- Starring: Yannick Bisson; Sarah Chalke; Ted Atherton;
- No. of seasons: 2

Original release
- Network: CBC
- Release: 1998 – 2000

= Nothing Too Good for a Cowboy =

Nothing Too Good for a Cowboy is a Canadian television drama series, which aired on CBC from 1998 to 2000. The series, which is set in the 1940s, was based on the memoirs of author and rancher Richmond P. Hobson, Jr. and set on a ranch in rural northern British Columbia.

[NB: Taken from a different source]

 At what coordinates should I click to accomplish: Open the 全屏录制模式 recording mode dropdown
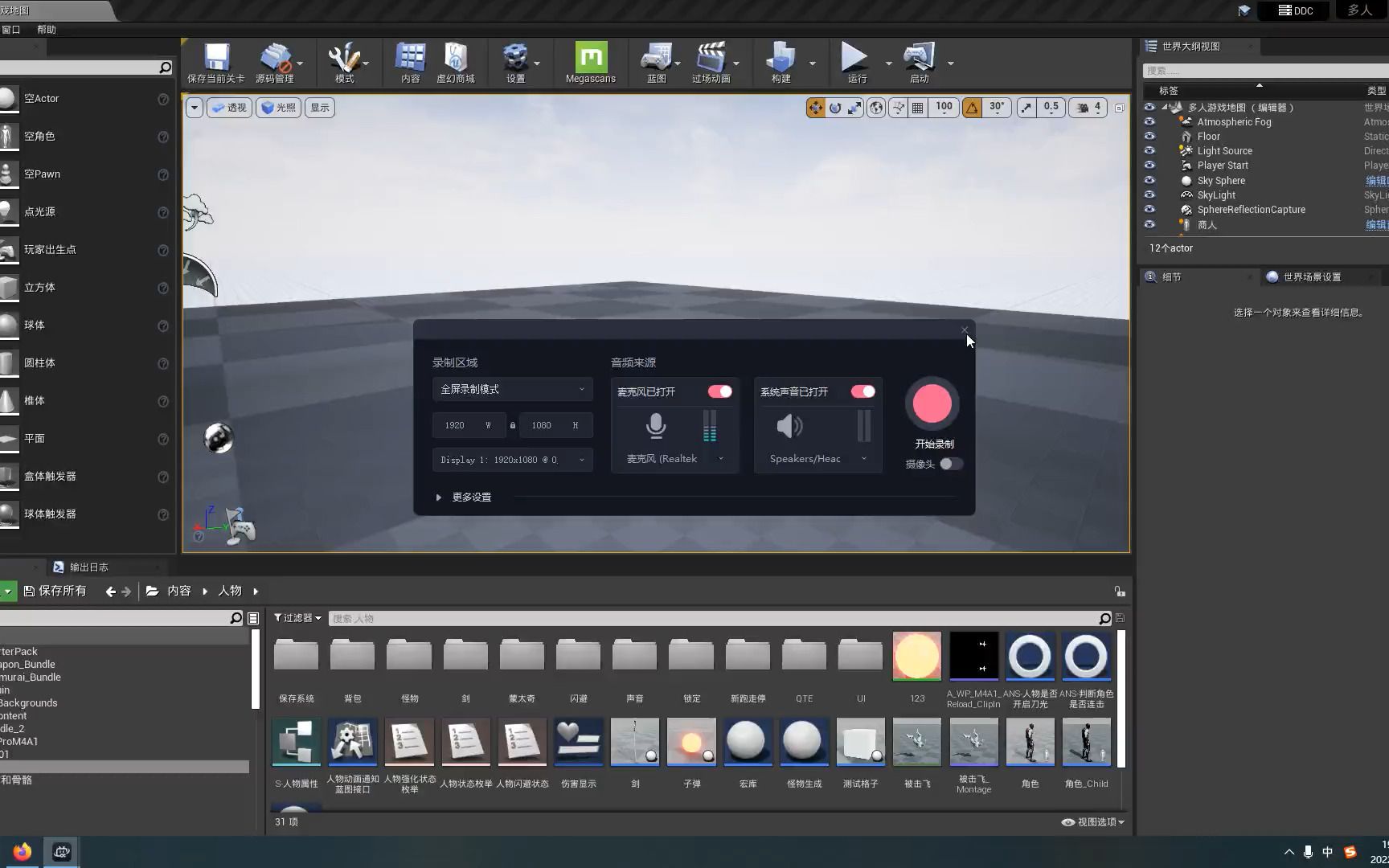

The series began with a 1998 television film pilot directed by Kari Skogland, starring Chad Willett in the title role as Hobson, Sarah Chalke as his love interest and later wife Gloria McIntosh and Ted Atherton as his friend and business partner Panhandle Phillips, as well as Zachary Bennett, Robin Brûlé and Ryan Gosling in supporting roles. It then premiered as a weekly series in February 1999, with Yannick Bisson replacing Willett as Hobson while Chalke and Atherton continued to play the same roles. The series aired nine episodes in the winter and spring of 1999; although thirteen had been produced, the network's programming schedule was disrupted in the spring by a technician's strike which resulted in the season ending earlier than planned.

The series was renewed for a second season; it aired seventeen episodes, comprising the four leftover episodes from the first season and thirteen new episodes, between October 1999 and February 2000. The second season initially saw a significant ratings dropoff from the first, to which the CBC responded by scheduling one episode for a special airing in a prime family viewing spot on Sunday evening; the special airing doubled the ratings of the season's previous episodes and the show's ratings improved significantly in its regular time slot for the rest of the season.

The series was not renewed for a third season.

==Awards==
The television film received a Gemini Award nomination to Danny Nowak for Best Photography in a Drama Program or Series at the 13th Gemini Awards in 1998.

At the 14th Gemini Awards in 1999, Sarah Strange received a nomination for Guest Performance by an Actress in a Drama Series, for the episode "Wild Horses", and Lorraine Carson received a nomination for Best Costume Design.

At the 15th Gemini Awards in 2000, Atherton was nominated for Best Actor in a Continuing Leading Dramatic Role and Chalke was nominated for Best Actress in a Continuing Leading Dramatic Role.